• _Information shown_:
== Segment start ==

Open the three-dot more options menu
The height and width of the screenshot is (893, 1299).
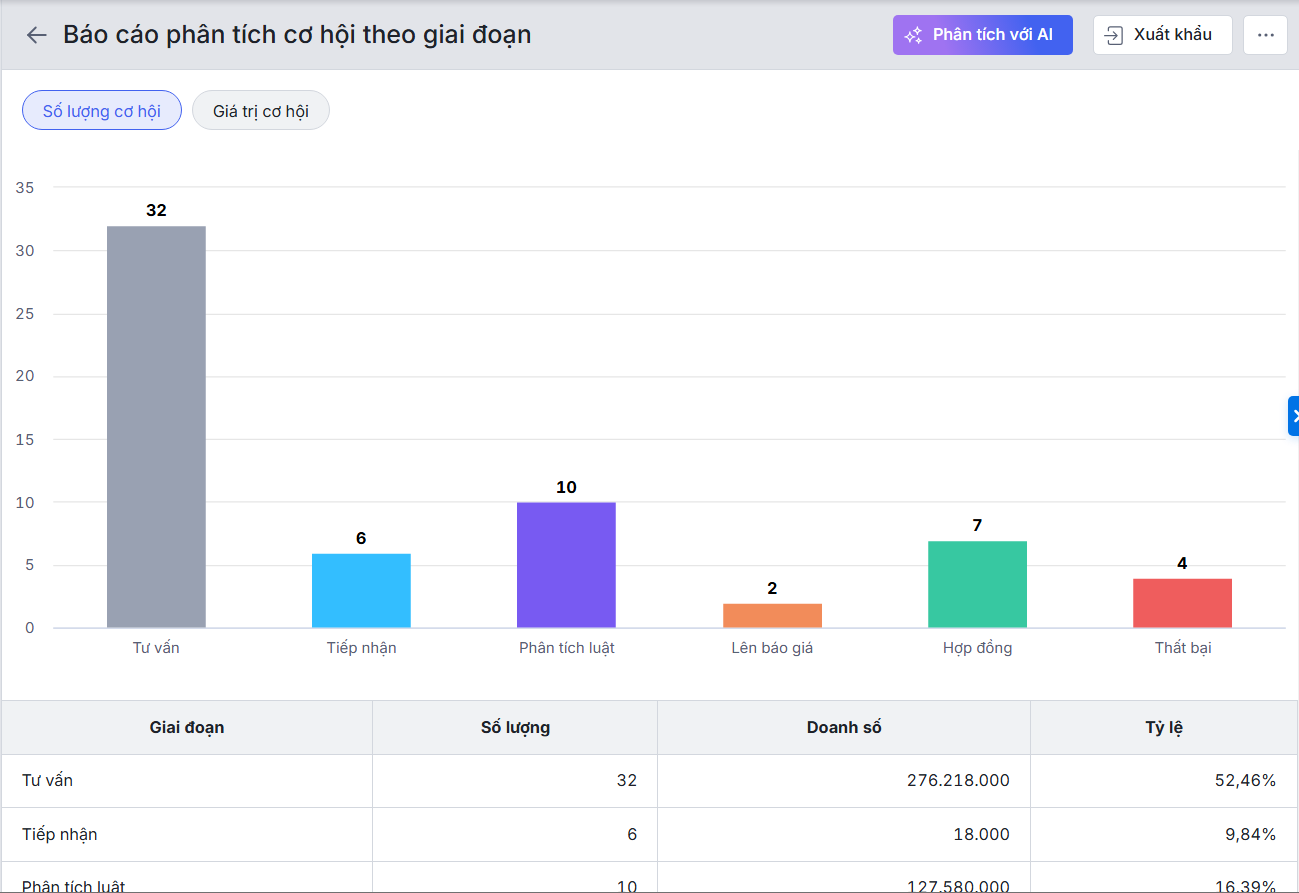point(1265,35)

== Segment end ==
== Segment start ==

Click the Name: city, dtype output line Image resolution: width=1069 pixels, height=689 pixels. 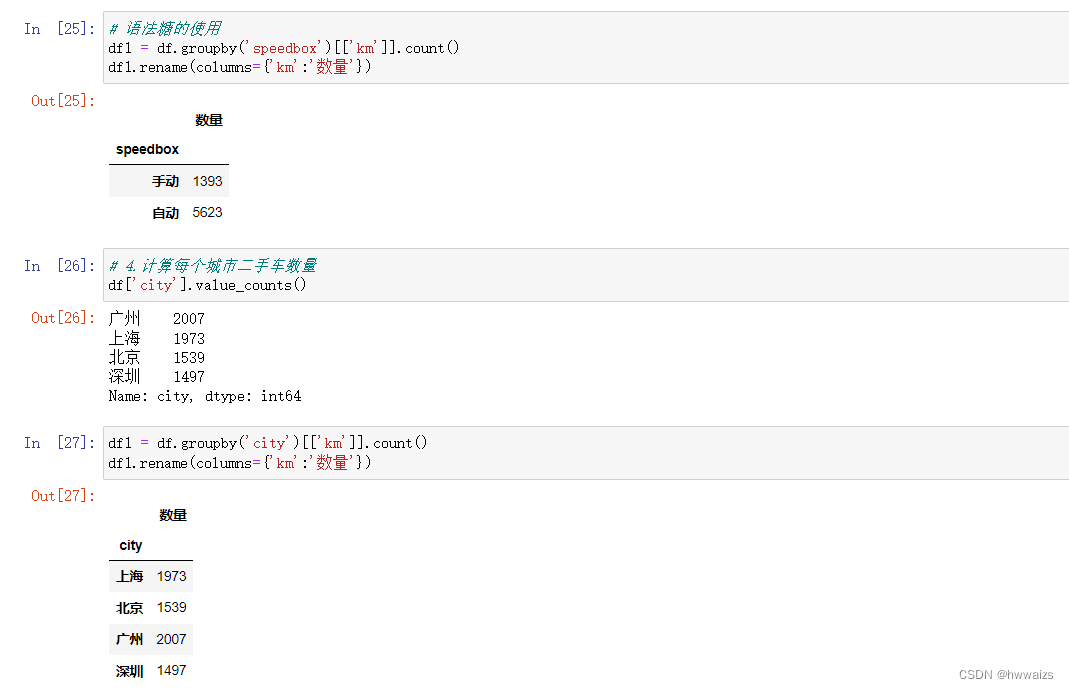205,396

== Segment end ==
== Segment start ==

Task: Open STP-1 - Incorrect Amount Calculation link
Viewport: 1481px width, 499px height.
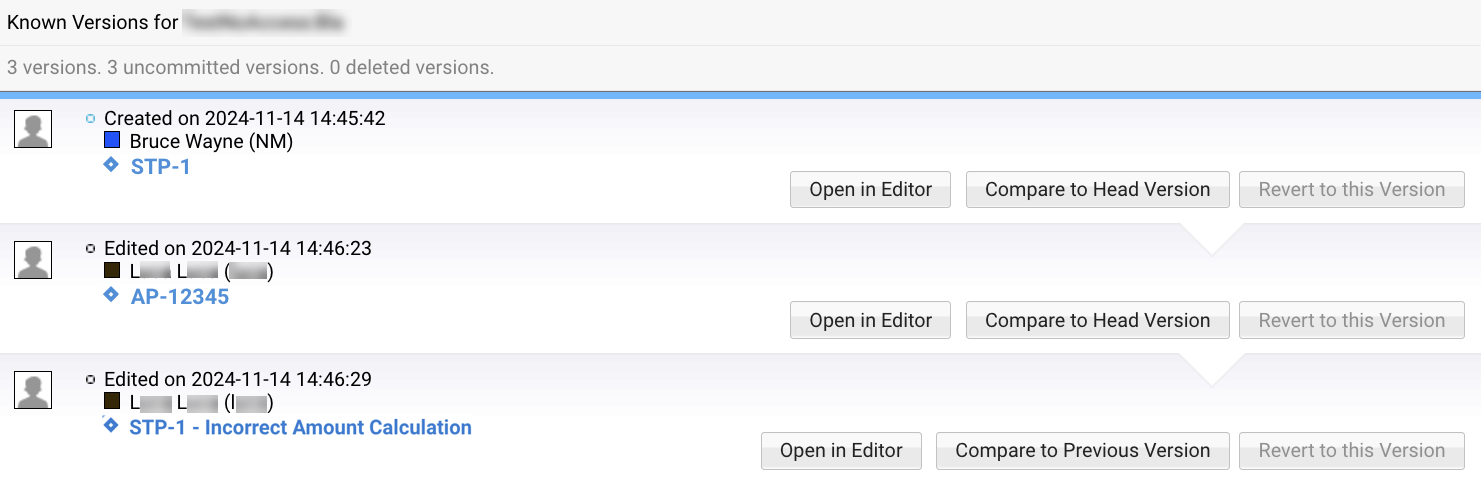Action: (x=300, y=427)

== Segment end ==

• _What you should do_: Once each line with "Open" in the entries is counted, state the total and nothing else.

• _Answer space_: 2